A 2011 article from the Topeka Capital-Journal lists Parcells as having taken graduate-level courses at the University of Kansas Medical Center. Shadowing doctors, as Parcells appears to have done at the medical school, generally does not count as graduate-level work. Parcells now says he never told the Capital-Journal reporter he took graduate courses at the school.

Another University of Kansas doctor, who McVey did not name, contacted her in 2004 to share concerns he had with Parcells.

“I spoke with a family friend who employed Shawn for about 6 weeks this year,” the doctor wrote. “He was quite concerned to hear that Shawn was approaching physicians here at KU about getting involved in patient care. Apparently this guy has quite a history of lying and schmoozing very convincingly to get access to health care experience, and seems to have a concerning interest in pathology and mortuary science as well. There are some questions about him performing embalming without a license, and he has apparently been “banned” from our own pathology department, where he volunteered for a period of time.”

“I am concerned that this guy will slip through the cracks and get into medical school, but I’m not sure if there’s anything we can do to stop him,” the doctor continued, while acknowledging he had never met Parcells.

McVey told TheDC a cardiologist at the medical school suggested at the time that she contact the school’s legal department for advice.

“I ended up telling [Parcells] I couldn’t accommodate him in the Memory Disorders Clinic,” McVey said.

The St. Louis Post-Dispatch first brought Parcells’ inconsistencies to light last year. And after Parcells became a public face in the Brown case, other outlets, including TheDC, began digging into his professional history, finding numerous critics of his work as well as holes in his resume. (RELATED: St. Louis County Medical Examiner SLAMS Brown Family Hire)

CNN, which hosted Parcells numerous times after he assisted with the autopsy on Brown, peeked into his past only last week. In its investigation, CNN found that, contrary to what he has claimed, he is not a professor at Washburn Univesity in Kansas. He also conducted an autopsy in 2012 without a doctor present, thus slowing down a homicide investigation in Missouri. (RELATED: CNN Investigates Brown Family Autopsy Assistant)

As for his issues at the University of Kansas Medical School, Parcells told TheDC he was banned from the pathology department not because of any work-related issues but because of an incident surrounding a doctor’s pager.
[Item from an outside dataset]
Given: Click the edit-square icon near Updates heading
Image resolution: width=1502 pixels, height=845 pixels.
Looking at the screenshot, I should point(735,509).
“I was banned from pathology and the reason was is because a doctors pager was in the morgue and I found it. Concerned someone would take it, I brought it to the secretary at pathology and gave it to her. However, I didn’t let that physician know they had it,” Parcells told TheDC.

Parcells said the next week he learned the doctor did not want him around the facility “because he had to buy a new pager and let everyone know the new number.”

“He hated me for that and has ever since,” said Parcells. “After that I wasn’t able to come back to the pathology department.”

He also denied ever having embalmed a body.

“I have never done any embalming at all,” said Parcells. “I have witnessed embalming, but that is it. Never have I ever done any embalming on my own.”

“I don’t think it is fair to judge me based on someone that sent [McVey] an email and [is] not named,” said Parcells.